Stored items:
# # # # #

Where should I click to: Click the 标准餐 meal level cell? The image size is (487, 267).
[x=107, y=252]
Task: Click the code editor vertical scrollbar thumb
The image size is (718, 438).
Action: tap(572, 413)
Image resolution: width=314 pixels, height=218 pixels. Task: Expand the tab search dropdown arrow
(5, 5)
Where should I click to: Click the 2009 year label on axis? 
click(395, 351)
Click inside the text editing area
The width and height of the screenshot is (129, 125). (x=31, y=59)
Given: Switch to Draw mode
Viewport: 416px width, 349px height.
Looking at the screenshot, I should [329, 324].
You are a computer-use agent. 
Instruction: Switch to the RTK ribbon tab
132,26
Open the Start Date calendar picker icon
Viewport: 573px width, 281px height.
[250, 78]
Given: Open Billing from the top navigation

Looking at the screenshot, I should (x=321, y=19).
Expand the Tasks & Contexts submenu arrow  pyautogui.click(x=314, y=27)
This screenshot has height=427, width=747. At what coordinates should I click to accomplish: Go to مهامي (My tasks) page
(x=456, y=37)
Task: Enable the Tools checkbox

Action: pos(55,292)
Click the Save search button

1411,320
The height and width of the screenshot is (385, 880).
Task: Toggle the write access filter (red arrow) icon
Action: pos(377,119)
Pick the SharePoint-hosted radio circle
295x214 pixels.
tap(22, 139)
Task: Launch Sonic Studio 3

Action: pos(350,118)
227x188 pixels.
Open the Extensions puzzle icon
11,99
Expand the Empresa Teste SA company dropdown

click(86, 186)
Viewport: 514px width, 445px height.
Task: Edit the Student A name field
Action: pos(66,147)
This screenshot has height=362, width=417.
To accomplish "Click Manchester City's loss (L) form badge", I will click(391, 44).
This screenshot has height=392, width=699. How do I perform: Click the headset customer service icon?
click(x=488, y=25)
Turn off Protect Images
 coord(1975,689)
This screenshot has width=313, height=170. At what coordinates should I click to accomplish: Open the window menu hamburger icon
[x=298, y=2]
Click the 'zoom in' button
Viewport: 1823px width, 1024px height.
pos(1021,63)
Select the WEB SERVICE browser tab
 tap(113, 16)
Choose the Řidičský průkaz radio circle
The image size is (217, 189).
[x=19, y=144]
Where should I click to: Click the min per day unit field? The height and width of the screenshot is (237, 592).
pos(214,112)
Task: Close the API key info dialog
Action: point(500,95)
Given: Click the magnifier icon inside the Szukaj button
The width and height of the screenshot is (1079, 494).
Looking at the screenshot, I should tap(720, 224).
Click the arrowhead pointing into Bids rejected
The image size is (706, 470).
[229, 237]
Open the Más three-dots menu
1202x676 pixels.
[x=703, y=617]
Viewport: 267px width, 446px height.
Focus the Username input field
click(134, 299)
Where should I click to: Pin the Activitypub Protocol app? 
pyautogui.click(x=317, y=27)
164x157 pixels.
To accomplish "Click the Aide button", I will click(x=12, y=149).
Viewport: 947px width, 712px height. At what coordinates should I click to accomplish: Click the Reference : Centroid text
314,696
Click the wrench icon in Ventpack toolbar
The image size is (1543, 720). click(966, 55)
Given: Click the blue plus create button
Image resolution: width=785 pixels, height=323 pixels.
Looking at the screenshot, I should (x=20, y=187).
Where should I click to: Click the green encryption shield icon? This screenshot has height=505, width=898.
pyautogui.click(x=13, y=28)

# # # # #

### Your instructions
Write out a word-for-word copy of every entry above.

### Response area
Where should I click to: Click the 标准餐 meal level cell? The image size is (487, 267).
[x=107, y=252]
Task: Click the code editor vertical scrollbar thumb
The image size is (718, 438).
Action: tap(572, 413)
Image resolution: width=314 pixels, height=218 pixels. Task: Expand the tab search dropdown arrow
(5, 5)
Where should I click to: Click the 2009 year label on axis? 
click(395, 351)
Click inside the text editing area
The width and height of the screenshot is (129, 125). (x=31, y=59)
Given: Switch to Draw mode
Viewport: 416px width, 349px height.
Looking at the screenshot, I should [329, 324].
You are a computer-use agent. 
Instruction: Switch to the RTK ribbon tab
132,26
Open the Start Date calendar picker icon
Viewport: 573px width, 281px height.
[250, 78]
Given: Open Billing from the top navigation

Looking at the screenshot, I should (x=321, y=19).
Expand the Tasks & Contexts submenu arrow  pyautogui.click(x=314, y=27)
This screenshot has height=427, width=747. At what coordinates should I click to accomplish: Go to مهامي (My tasks) page
(x=456, y=37)
Task: Enable the Tools checkbox

Action: pos(55,292)
Click the Save search button

1411,320
The height and width of the screenshot is (385, 880).
Task: Toggle the write access filter (red arrow) icon
Action: pos(377,119)
Pick the SharePoint-hosted radio circle
295x214 pixels.
tap(22, 139)
Task: Launch Sonic Studio 3

Action: pos(350,118)
227x188 pixels.
Open the Extensions puzzle icon
11,99
Expand the Empresa Teste SA company dropdown

click(86, 186)
Viewport: 514px width, 445px height.
Task: Edit the Student A name field
Action: pos(66,147)
This screenshot has height=362, width=417.
To accomplish "Click Manchester City's loss (L) form badge", I will click(391, 44).
This screenshot has height=392, width=699. How do I perform: Click the headset customer service icon?
click(x=488, y=25)
Turn off Protect Images
 coord(1975,689)
This screenshot has width=313, height=170. At what coordinates should I click to accomplish: Open the window menu hamburger icon
[x=298, y=2]
Click the 'zoom in' button
Viewport: 1823px width, 1024px height.
pos(1021,63)
Select the WEB SERVICE browser tab
 tap(113, 16)
Choose the Řidičský průkaz radio circle
The image size is (217, 189).
[x=19, y=144]
Where should I click to: Click the min per day unit field? The height and width of the screenshot is (237, 592).
pos(214,112)
Task: Close the API key info dialog
Action: point(500,95)
Given: Click the magnifier icon inside the Szukaj button
The width and height of the screenshot is (1079, 494).
Looking at the screenshot, I should tap(720, 224).
Click the arrowhead pointing into Bids rejected
The image size is (706, 470).
[229, 237]
Open the Más three-dots menu
1202x676 pixels.
[x=703, y=617]
Viewport: 267px width, 446px height.
Focus the Username input field
click(134, 299)
Where should I click to: Pin the Activitypub Protocol app? 
pyautogui.click(x=317, y=27)
164x157 pixels.
To accomplish "Click the Aide button", I will click(x=12, y=149).
Viewport: 947px width, 712px height. At what coordinates should I click to accomplish: Click the Reference : Centroid text
314,696
Click the wrench icon in Ventpack toolbar
The image size is (1543, 720). click(966, 55)
Given: Click the blue plus create button
Image resolution: width=785 pixels, height=323 pixels.
Looking at the screenshot, I should (x=20, y=187).
Where should I click to: Click the green encryption shield icon? This screenshot has height=505, width=898.
pyautogui.click(x=13, y=28)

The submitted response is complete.